For my use case, I needed to have separate scheduler and worker instances (since there might be thousands of jobs to be executed in a short time and I need the system to be scalable). Everything was fine and stable until our team decided to take a stress test to see when the system breaks. Here we understood that if we throttle the number of jobs submitted to the scheduler, everything would be fine. However, if we submit like 1000 jobs at the same time to the scheduler, workers are overwhelmed and a deadlock situation is caused in the workers job processing loop; causing the worker to stop acquiring and executing jobs at all without any crashing.

I inspected the code and pinpointed the issue. It is happening inside the _process_jobs function under the scheduler (async) class (line 905 as I am reporting the issue - commit hash is f375b67).
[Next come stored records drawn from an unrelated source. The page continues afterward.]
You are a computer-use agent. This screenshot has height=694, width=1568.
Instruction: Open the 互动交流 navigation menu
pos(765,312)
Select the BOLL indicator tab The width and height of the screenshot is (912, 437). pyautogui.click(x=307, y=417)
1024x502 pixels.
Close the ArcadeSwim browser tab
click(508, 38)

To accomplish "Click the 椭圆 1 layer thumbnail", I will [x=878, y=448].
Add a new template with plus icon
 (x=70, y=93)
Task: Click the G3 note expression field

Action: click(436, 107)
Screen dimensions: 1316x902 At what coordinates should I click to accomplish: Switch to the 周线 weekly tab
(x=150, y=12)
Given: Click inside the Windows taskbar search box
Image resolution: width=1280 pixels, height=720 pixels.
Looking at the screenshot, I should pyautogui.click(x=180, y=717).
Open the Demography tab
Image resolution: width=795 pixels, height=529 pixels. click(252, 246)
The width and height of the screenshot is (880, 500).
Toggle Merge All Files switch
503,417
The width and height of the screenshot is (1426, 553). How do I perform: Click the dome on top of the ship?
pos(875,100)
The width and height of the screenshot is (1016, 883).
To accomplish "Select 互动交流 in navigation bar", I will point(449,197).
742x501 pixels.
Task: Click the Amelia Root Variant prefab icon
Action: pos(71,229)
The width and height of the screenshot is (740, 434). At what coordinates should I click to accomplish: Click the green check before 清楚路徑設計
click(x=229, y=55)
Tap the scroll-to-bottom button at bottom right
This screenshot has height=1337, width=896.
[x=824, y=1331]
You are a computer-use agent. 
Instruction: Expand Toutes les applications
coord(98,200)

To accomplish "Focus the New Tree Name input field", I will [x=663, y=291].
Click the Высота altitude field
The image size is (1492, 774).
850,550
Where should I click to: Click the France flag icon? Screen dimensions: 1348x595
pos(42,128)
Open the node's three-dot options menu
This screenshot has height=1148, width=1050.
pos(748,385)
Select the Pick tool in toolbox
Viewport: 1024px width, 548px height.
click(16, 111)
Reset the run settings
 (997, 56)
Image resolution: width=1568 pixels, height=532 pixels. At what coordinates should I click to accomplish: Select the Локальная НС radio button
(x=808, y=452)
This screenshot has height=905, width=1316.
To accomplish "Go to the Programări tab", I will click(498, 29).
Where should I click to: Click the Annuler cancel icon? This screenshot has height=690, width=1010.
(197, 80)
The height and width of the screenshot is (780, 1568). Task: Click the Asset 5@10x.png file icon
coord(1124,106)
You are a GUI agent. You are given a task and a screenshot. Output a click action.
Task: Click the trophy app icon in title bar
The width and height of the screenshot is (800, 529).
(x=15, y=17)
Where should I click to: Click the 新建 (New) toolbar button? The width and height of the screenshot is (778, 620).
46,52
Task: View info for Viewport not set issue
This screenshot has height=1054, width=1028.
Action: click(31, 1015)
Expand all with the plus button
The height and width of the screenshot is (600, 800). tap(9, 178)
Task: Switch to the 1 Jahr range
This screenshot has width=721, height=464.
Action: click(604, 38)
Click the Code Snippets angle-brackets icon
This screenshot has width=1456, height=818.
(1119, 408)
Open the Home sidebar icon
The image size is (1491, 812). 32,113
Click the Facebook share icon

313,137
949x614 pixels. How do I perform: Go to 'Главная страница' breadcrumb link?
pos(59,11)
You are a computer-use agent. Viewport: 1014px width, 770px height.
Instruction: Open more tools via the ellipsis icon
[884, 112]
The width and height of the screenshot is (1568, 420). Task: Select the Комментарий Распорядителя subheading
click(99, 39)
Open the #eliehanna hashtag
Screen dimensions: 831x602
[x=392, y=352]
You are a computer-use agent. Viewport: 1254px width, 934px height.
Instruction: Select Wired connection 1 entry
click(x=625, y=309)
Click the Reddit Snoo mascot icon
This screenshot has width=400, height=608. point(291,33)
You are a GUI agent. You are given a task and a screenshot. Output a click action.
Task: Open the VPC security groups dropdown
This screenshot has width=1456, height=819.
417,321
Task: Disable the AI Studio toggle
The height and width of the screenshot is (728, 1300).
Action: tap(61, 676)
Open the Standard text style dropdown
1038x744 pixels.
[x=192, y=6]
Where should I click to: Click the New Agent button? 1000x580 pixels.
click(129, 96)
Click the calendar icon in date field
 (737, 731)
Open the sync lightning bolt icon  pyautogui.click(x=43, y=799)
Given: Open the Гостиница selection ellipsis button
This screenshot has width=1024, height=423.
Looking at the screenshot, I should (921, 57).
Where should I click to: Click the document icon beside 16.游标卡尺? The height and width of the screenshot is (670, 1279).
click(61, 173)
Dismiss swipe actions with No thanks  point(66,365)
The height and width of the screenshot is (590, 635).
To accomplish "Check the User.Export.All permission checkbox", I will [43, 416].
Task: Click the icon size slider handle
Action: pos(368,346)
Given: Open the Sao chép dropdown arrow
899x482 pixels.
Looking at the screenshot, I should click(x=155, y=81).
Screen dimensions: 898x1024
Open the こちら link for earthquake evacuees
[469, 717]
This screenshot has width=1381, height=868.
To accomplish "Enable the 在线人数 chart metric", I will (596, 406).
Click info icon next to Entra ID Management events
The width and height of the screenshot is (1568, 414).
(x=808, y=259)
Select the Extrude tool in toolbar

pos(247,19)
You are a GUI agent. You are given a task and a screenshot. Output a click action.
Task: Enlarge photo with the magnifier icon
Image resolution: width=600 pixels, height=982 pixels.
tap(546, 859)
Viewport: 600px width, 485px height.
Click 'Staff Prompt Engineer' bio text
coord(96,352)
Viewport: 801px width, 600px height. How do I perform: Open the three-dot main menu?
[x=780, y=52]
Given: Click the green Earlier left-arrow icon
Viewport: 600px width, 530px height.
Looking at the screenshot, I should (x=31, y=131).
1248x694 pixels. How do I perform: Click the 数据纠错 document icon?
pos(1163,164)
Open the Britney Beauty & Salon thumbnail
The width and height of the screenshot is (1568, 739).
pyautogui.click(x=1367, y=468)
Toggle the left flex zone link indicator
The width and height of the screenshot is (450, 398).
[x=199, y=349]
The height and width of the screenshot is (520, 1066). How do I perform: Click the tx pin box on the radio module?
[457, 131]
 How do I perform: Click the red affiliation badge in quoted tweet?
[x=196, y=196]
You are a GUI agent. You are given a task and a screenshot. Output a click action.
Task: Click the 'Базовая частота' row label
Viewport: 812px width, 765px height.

On line 938 inside the loop the worker awaits wakeup event, which itself is controlled by the job_added function defined there. this function is called only when a new job is added:

async def job_added(event: Event) -> None:
    if len(self._running_jobs) < self.max_concurrent_jobs:
        wakeup_event.set()
...
self.event_broker.subscribe(job_added, {JobAdded})

This combined with the max_concurrent_jobs constraint controlled on line 927 implies that if there are more than max_concurrent_jobs jobs in the db, the worker acquires and tries to execute them, i.e., appends them to the queue; but if there are no newer jobs scheduled after them, the wakeup_event is not set, resulting in a deadlock situation prohibiting the loop from acquiring more jobs, even if the queue is empty.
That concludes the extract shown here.